The truth of your claim to be holding peach is independent of the likelihood you are holding a peach flavored candy without additional, unwarranted assumptions.

Let's say that the percentages go like this.

99.99999999999999999999999999999999999% of all the candies manufactured and bagged are Apple. The bag in question was chosen at random. The remaining percentage is plit between the two other flavors.

Are you saying I'd be amiss if I said hypothesis #1 is most likely to be true compared to the other options? If you had that knowledge and someone offered you a bet, put up $1 and win a million if the candy is apple, would you say that you have no idea whether the claim is true?
 
Let's say that the percentages go like this.

99.99999999999999999999999999999999999% of all the candies manufactured and bagged are Apple. The bag in question was chosen at random. The remaining percentage is plit between the two other flavors.

You are changing the problem, I see, but ok....

Are you saying I'd be amiss if I said hypothesis #1 is most likely to be true compared to the other options?

That's not quite what you asked in the original post. Well, in fairness, your question was poorly stated and ambiguous, so you could have meant several things, but it strongly implied we were to assess that truth of a statement made by you with full knowledge of what you'd selected.

Yes, I can assess the probabilities of what you actually selected, but that is still not the question before us. You asked about assessing the truth of a statement you made.

If you had that knowledge and someone offered you a bet, put up $1 and win a million if the candy is apple, would you say that you have no idea whether the claim is true?

So, this $1 to $1,000,000 offer came only after the selection and the statement were both made? Or are you again changing the question?

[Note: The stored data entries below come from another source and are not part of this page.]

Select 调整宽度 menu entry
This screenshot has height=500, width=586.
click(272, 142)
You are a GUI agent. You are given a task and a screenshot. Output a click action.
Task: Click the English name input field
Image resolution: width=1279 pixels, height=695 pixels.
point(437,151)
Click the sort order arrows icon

The situation is you picked a single piece of candy out of a bag and you then made a single statement about it. That's one and only one event, never to be repeated Does knowing the proportions of candy in the bag help me assessing the truth of your statement. The answer is no. I know the probabilities of what you could have picked. I do not know the conditional probabilities of what you'd say about your pick.
 
You are changing the problem, I see, but ok....[

The situation is you picked a single piece of candy out of a bag and you then made a single statement about it.
/QUOTE]

I'll ask you to read my posts again.

I never said anything about me making a statement. Not at all.

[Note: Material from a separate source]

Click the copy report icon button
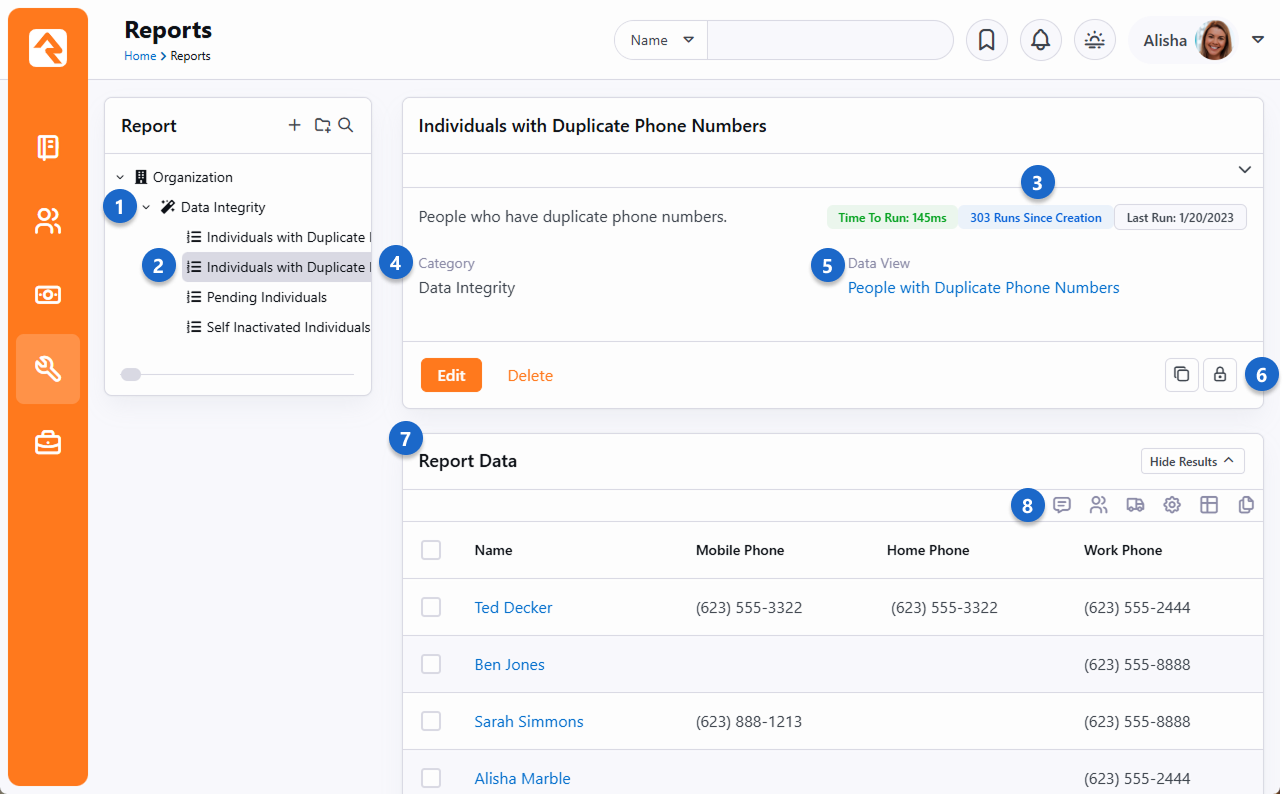The height and width of the screenshot is (794, 1283). click(x=1181, y=374)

I think you're inventing things as you try to imagine the connection to an historical Jesus.
 
I'll ask you to read my posts again.

I never said anything about me making a statement. Not at all.

As I wrote, your proposition is poorly stated and ambiguous, but let's look:

Now if you had access to information about the ratio of different flavors, wouldn't that affect your evaluation of the likelihood of any of those three claims?

So, yes, you did. A claim would be a statement, and the only reasonable party to be making the statement would be the one holding the candy. (It remains ambiguous whether we are to assess the likelihood of which claim you'd make or likelihood of whichever claim you'd make being true. I went with the latter, but either way, the contents of the bag are irrelevant as long as at least one of each flavor were originally present.)

If you had intended something much simpler, like say for example the likelihood of which candy you'd selected, then your post should have been much, much simpler, without the baggage of hypotheses, claims and all the rest of the muddled text in your post.


I think you're inventing things as you try to imagine the connection to an historical Jesus.

You continue to make unwarranted assumptions.
 
You're still missing the rhetorical sleight of hand that's key to this whole enterprise: regardless of its flavor properties, the candy exists.